Source material ::

○ ○ ○ ○

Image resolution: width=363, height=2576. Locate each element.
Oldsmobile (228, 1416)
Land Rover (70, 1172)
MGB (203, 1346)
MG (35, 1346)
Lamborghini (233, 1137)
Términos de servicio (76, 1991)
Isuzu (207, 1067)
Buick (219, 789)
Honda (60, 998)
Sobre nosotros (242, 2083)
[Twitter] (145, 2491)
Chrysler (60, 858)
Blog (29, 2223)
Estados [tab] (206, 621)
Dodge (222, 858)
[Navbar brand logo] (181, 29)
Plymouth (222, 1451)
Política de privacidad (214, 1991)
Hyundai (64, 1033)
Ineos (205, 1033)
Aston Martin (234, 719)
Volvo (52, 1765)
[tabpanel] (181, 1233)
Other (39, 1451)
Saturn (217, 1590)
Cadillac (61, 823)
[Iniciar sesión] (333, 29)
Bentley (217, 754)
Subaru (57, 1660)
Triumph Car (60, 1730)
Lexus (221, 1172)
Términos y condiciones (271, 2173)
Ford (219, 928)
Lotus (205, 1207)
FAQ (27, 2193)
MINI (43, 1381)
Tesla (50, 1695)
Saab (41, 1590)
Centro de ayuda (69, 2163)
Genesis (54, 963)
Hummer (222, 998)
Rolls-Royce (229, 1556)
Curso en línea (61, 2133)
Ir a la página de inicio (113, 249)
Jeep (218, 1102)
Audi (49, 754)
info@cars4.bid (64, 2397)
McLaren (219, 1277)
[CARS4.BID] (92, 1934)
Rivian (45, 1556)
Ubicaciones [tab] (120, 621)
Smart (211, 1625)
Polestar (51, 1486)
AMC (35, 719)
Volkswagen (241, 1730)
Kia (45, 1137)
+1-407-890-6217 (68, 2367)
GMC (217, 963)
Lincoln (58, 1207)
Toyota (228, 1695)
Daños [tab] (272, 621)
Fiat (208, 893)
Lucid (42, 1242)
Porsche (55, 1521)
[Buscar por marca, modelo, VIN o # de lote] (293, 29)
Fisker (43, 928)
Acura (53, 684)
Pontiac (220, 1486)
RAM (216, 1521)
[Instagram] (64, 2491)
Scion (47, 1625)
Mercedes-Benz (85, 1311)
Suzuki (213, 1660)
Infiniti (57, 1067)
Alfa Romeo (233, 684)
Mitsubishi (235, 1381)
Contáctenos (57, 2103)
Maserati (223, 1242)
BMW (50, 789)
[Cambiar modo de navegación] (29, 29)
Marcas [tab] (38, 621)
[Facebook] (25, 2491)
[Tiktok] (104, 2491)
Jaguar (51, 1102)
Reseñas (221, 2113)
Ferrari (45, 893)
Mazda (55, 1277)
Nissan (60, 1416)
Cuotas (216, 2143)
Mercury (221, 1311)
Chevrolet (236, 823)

○ ○ ○ ○

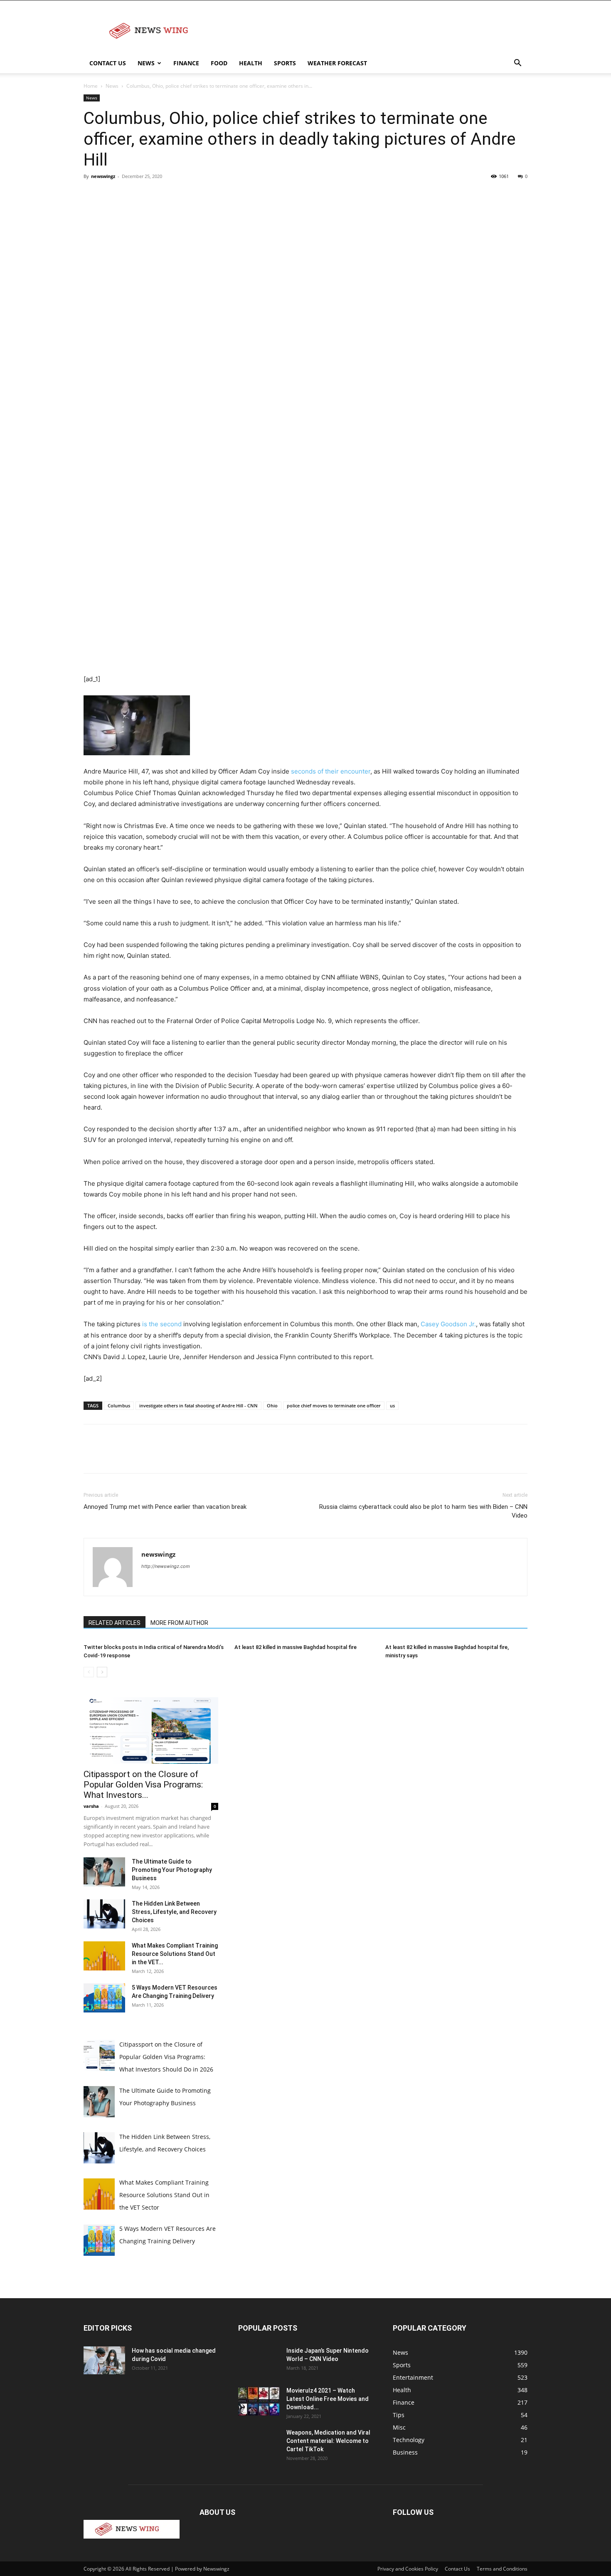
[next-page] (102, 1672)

○ ○ ○ ○

Assigned task :: All lines in the listing above between the line with "Image resolution: width=363, height=2576." and the line with "Ineos (205, 1033)", inclusive, should be set down exactly, and no line outside that range.

Output of the task ::
Image resolution: width=363, height=2576. Locate each element.
Oldsmobile (228, 1416)
Land Rover (70, 1172)
MGB (203, 1346)
MG (35, 1346)
Lamborghini (233, 1137)
Términos de servicio (76, 1991)
Isuzu (207, 1067)
Buick (219, 789)
Honda (60, 998)
Sobre nosotros (242, 2083)
[Twitter] (145, 2491)
Chrysler (60, 858)
Blog (29, 2223)
Estados [tab] (206, 621)
Dodge (222, 858)
[Navbar brand logo] (181, 29)
Plymouth (222, 1451)
Política de privacidad (214, 1991)
Hyundai (64, 1033)
Ineos (205, 1033)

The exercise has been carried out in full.